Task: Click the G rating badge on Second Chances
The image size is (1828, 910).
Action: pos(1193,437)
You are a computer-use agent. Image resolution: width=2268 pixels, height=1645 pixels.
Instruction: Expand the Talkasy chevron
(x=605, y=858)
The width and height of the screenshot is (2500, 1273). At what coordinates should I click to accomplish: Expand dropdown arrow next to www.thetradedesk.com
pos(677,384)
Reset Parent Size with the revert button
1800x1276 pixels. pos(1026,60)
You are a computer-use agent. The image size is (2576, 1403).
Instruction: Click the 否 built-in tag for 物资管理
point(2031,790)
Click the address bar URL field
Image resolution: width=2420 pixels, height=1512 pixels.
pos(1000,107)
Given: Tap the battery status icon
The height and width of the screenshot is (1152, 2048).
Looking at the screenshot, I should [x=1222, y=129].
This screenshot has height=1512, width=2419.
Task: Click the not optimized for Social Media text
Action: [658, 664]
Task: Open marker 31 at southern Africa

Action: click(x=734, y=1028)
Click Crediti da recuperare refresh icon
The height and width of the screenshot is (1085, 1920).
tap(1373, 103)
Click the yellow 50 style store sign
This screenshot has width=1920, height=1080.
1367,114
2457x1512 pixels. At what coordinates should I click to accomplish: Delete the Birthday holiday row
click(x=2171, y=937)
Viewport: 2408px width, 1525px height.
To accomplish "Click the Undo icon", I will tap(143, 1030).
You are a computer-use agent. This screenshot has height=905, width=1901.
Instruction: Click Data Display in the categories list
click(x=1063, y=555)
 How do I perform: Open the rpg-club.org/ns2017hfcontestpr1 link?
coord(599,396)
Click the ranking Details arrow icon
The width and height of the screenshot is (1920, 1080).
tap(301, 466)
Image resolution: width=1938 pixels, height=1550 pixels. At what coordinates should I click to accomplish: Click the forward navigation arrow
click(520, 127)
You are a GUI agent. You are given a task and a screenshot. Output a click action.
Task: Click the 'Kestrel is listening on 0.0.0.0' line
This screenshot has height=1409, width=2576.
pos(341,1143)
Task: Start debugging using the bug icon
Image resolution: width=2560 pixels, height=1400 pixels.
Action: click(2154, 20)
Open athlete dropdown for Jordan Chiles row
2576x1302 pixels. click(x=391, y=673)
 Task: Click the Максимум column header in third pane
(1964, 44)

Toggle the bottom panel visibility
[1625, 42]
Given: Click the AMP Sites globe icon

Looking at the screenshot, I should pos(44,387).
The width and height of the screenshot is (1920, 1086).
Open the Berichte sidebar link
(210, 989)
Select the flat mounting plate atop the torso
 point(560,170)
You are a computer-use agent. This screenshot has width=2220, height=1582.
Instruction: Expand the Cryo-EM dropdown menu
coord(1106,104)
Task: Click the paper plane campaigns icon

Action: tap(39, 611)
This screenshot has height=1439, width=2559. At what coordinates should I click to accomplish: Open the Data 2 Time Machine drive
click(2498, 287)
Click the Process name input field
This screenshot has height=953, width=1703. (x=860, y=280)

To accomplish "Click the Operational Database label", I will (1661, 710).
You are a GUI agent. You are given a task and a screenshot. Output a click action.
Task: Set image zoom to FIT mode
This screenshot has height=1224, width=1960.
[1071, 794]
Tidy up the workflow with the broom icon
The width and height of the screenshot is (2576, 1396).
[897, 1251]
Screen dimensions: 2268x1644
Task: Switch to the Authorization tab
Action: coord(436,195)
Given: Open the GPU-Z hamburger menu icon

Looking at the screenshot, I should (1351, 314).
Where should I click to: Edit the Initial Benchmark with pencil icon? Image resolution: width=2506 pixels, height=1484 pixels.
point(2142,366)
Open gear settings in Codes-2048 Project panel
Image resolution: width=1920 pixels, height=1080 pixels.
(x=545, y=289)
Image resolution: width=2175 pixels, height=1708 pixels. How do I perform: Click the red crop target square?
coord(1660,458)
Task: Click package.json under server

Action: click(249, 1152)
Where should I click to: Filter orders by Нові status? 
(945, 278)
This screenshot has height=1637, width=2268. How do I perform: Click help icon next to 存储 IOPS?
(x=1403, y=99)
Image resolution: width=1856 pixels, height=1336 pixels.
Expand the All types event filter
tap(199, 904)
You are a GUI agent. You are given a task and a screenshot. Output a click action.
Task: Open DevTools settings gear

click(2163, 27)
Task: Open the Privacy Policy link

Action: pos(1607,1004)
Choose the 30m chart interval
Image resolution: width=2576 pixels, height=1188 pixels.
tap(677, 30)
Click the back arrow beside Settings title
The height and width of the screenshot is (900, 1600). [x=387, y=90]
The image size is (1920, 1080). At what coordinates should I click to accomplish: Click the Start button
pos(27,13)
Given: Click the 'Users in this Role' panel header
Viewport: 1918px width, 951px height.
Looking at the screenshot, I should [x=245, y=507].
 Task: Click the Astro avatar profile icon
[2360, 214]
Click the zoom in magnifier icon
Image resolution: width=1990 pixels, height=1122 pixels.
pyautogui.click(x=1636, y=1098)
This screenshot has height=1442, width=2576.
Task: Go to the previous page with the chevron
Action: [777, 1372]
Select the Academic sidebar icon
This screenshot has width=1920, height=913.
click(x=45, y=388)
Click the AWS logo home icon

## WHAT IS EXPECTED
Go through the records above, find each line with the string "computer", and copy it.

## TASK ANSWER
You are a computer-use agent. Image resolution: width=2268 pixels, height=1645 pixels.
You are a computer-use agent. The image size is (2576, 1403).
You are a computer-use agent. This screenshot has height=905, width=1901.
You are a computer-use agent. This screenshot has width=2220, height=1582.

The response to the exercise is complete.